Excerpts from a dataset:
• • • • • • •

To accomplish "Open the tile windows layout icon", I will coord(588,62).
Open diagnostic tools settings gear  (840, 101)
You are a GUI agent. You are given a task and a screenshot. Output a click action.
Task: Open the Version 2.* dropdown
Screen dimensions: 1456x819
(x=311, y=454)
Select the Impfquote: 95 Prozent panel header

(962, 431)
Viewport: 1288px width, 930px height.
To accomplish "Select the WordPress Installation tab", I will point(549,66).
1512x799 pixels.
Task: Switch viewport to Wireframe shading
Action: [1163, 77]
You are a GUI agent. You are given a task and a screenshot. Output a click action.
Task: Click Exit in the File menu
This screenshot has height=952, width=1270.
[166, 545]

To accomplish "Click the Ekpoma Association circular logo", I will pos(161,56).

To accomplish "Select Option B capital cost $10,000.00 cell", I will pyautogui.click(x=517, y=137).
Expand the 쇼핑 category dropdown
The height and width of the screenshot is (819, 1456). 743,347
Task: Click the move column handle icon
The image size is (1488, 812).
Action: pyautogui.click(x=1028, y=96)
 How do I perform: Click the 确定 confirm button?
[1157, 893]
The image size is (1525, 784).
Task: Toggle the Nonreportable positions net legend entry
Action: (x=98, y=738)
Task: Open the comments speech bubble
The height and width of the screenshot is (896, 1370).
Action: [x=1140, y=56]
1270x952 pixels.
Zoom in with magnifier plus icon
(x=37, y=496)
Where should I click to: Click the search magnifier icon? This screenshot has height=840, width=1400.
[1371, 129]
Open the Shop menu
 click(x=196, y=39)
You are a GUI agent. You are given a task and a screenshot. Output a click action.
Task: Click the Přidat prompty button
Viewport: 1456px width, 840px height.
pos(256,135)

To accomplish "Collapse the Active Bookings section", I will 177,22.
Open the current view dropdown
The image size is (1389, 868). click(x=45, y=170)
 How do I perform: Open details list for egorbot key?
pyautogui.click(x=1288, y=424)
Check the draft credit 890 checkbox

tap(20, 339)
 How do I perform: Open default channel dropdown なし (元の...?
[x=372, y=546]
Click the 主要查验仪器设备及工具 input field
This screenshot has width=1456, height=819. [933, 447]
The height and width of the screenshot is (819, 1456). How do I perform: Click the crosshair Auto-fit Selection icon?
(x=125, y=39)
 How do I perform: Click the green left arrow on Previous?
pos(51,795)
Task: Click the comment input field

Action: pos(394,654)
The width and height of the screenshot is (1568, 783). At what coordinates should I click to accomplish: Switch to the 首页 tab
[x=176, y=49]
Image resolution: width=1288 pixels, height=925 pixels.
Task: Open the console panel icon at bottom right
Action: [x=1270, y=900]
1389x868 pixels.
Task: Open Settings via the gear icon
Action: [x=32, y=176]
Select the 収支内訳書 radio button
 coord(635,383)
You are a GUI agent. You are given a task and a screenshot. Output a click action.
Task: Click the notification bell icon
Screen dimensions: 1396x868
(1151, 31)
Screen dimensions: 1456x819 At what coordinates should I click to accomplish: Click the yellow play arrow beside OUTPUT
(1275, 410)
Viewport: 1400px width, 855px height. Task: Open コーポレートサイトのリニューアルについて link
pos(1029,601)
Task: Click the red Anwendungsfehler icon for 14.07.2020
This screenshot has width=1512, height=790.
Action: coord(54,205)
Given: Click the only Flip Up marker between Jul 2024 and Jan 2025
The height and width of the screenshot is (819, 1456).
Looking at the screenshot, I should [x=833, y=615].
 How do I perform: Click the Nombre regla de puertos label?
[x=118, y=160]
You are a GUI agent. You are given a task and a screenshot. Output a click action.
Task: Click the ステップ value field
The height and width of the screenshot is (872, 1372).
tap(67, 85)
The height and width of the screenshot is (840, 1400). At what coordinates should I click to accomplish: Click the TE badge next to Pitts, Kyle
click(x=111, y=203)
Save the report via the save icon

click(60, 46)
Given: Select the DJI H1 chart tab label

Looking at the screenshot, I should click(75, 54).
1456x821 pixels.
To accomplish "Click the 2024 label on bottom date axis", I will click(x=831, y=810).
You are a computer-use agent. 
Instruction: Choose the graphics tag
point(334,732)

• • • • • • •

### Work to be completed
Keep the wording exact. Give all of the records again.

### Output of the exercise
To accomplish "Open the tile windows layout icon", I will coord(588,62).
Open diagnostic tools settings gear  (840, 101)
You are a GUI agent. You are given a task and a screenshot. Output a click action.
Task: Open the Version 2.* dropdown
Screen dimensions: 1456x819
(x=311, y=454)
Select the Impfquote: 95 Prozent panel header

(962, 431)
Viewport: 1288px width, 930px height.
To accomplish "Select the WordPress Installation tab", I will point(549,66).
1512x799 pixels.
Task: Switch viewport to Wireframe shading
Action: [1163, 77]
You are a GUI agent. You are given a task and a screenshot. Output a click action.
Task: Click Exit in the File menu
This screenshot has height=952, width=1270.
[166, 545]

To accomplish "Click the Ekpoma Association circular logo", I will pos(161,56).

To accomplish "Select Option B capital cost $10,000.00 cell", I will pyautogui.click(x=517, y=137).
Expand the 쇼핑 category dropdown
The height and width of the screenshot is (819, 1456). 743,347
Task: Click the move column handle icon
The image size is (1488, 812).
Action: pyautogui.click(x=1028, y=96)
 How do I perform: Click the 确定 confirm button?
[1157, 893]
The image size is (1525, 784).
Task: Toggle the Nonreportable positions net legend entry
Action: (x=98, y=738)
Task: Open the comments speech bubble
The height and width of the screenshot is (896, 1370).
Action: [x=1140, y=56]
1270x952 pixels.
Zoom in with magnifier plus icon
(x=37, y=496)
Where should I click to: Click the search magnifier icon? This screenshot has height=840, width=1400.
[1371, 129]
Open the Shop menu
 click(x=196, y=39)
You are a GUI agent. You are given a task and a screenshot. Output a click action.
Task: Click the Přidat prompty button
Viewport: 1456px width, 840px height.
pos(256,135)

To accomplish "Collapse the Active Bookings section", I will 177,22.
Open the current view dropdown
The image size is (1389, 868). click(x=45, y=170)
 How do I perform: Open details list for egorbot key?
pyautogui.click(x=1288, y=424)
Check the draft credit 890 checkbox

tap(20, 339)
 How do I perform: Open default channel dropdown なし (元の...?
[x=372, y=546]
Click the 主要查验仪器设备及工具 input field
This screenshot has width=1456, height=819. [933, 447]
The height and width of the screenshot is (819, 1456). How do I perform: Click the crosshair Auto-fit Selection icon?
(x=125, y=39)
 How do I perform: Click the green left arrow on Previous?
pos(51,795)
Task: Click the comment input field

Action: pos(394,654)
The width and height of the screenshot is (1568, 783). At what coordinates should I click to accomplish: Switch to the 首页 tab
[x=176, y=49]
Image resolution: width=1288 pixels, height=925 pixels.
Task: Open the console panel icon at bottom right
Action: [x=1270, y=900]
1389x868 pixels.
Task: Open Settings via the gear icon
Action: [x=32, y=176]
Select the 収支内訳書 radio button
 coord(635,383)
You are a GUI agent. You are given a task and a screenshot. Output a click action.
Task: Click the notification bell icon
Screen dimensions: 1396x868
(1151, 31)
Screen dimensions: 1456x819 At what coordinates should I click to accomplish: Click the yellow play arrow beside OUTPUT
(1275, 410)
Viewport: 1400px width, 855px height. Task: Open コーポレートサイトのリニューアルについて link
pos(1029,601)
Task: Click the red Anwendungsfehler icon for 14.07.2020
This screenshot has width=1512, height=790.
Action: coord(54,205)
Given: Click the only Flip Up marker between Jul 2024 and Jan 2025
The height and width of the screenshot is (819, 1456).
Looking at the screenshot, I should [x=833, y=615].
 How do I perform: Click the Nombre regla de puertos label?
[x=118, y=160]
You are a GUI agent. You are given a task and a screenshot. Output a click action.
Task: Click the ステップ value field
The height and width of the screenshot is (872, 1372).
tap(67, 85)
The height and width of the screenshot is (840, 1400). At what coordinates should I click to accomplish: Click the TE badge next to Pitts, Kyle
click(x=111, y=203)
Save the report via the save icon

click(60, 46)
Given: Select the DJI H1 chart tab label

Looking at the screenshot, I should click(75, 54).
1456x821 pixels.
To accomplish "Click the 2024 label on bottom date axis", I will click(x=831, y=810).
You are a computer-use agent. 
Instruction: Choose the graphics tag
point(334,732)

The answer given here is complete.